If I am being entirely honest, none of the “hot button” issues like the Honor Council, censorship, or dress code are what inspired me to write this article. No, it was the movement of the couches on the sophomore side of the commons that did it. This movement has cut the sophomore’s space to socialize almost in half, while cramming everyone together in an uncomfortable manner. Unfortunately, as much as I would like to do so, I cannot write an article entirely on couches. Luckily, the changes to the commons lay out reminded of another change recently made that failed to improve the student body’s experience, the Minor Infraction Referrals, or MIRs. Like the couches, they are not significant and could be classified as a “first world problem.” Soon enough, they will be accepted by the student body entirely without questioning. Nevertheless, I must say that these new tiny slips of paper are entirely pointless. They do not hurt anyone, but they do not help anyone either. There is no reason for them to exist. A student can get 16 MIRs in a year (2 MIRs per each class, 8 classes a quarter, and 4 quarters a school year) without getting work detail as a punishment. If the crime is great enough to warrant immediate work detail or a greater punishment, then MIRs are bypassed entirely. This makes no sense to me. MIRs only enact change by slightly undermining the teacher’s freedom to handle student offenses at their own discretion. If a transgression is minor, then there is no point to even writing it up. It creates a formal process that replaces the respectful student-teacher relationship that existed beforehand. The domineering nature of the MIR creates an increasingly hostile environment that does not need to exist at an open and engaging institution like Maggie Walker. So, while MIRS do not provide drastic degradation to the school’s status, I must reiterate, they are entirely pointless.
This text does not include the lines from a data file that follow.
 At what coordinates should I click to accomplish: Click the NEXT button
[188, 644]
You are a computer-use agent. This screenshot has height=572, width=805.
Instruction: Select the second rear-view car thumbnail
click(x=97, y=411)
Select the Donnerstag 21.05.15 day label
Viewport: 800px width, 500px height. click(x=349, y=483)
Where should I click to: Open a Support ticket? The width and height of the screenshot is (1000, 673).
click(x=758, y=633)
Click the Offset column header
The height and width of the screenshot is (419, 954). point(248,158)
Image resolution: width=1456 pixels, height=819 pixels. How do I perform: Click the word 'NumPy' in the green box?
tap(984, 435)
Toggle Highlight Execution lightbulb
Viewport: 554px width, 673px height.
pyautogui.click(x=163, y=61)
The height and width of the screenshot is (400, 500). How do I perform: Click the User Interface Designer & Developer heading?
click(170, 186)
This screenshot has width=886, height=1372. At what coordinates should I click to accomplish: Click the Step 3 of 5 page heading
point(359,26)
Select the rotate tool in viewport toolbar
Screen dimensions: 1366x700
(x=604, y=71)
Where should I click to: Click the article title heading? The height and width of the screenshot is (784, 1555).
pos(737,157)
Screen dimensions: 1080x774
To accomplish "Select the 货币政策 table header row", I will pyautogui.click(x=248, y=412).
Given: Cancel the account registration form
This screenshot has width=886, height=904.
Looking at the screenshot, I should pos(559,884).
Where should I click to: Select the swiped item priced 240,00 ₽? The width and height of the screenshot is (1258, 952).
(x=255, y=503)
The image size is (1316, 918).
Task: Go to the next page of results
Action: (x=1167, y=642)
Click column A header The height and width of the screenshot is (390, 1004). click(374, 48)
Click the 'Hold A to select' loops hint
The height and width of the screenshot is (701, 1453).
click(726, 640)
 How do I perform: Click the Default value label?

Another major point of contention in the school is the new, revamped dress code. Strangely enough, no changes have been made to it whatsoever. It was simply announced that the school would be enforcing the already existing dress code more strictly this spring. Students at Maggie Walker are very active as members of the community, so of course this announcement garnered a large response. In all honesty, this massively negative response seems unnecessary towards an issue that actually changes nothing than what was previously established. The announcement of the crackdown on dress code violations by the school was equally unnecessary. It presented the dress code as a change, which of course would cause an uproar, while in fact changing nothing. If the school had merely allowed for teachers and administrators to enforce the dress code at their own discretion, then there would be no problem and the dress code would be enforced to the same extent. Instead, the aggressive “you will have to wear your P.E. clothing” approach of the school simulated change and failed to make an impact other than creating student discontent.

This is not to say all change is bad. The newly revamped “Future Dragon” week has proven incredibly effective and a better experience for both the eighth grade students and the students here. Even I must admit that the musicians in the Bluestone lobby were fairly fantastic. Still, the school must not continue down this path of stagnating changes in the future. The new Minor Infraction Referrals, “stricter” dress code, and movement of couches in the commons especially prove how out of touch the administration can be at some times. In no way is this an attack, for our school is still the same wonderful establishment it always has been. Instead, this is a call for change. Good change. In the future, we as a collective community must ask, does this really help the school? If the answer is yes, by all means, go ahead. If not, then perhaps the change should not be made.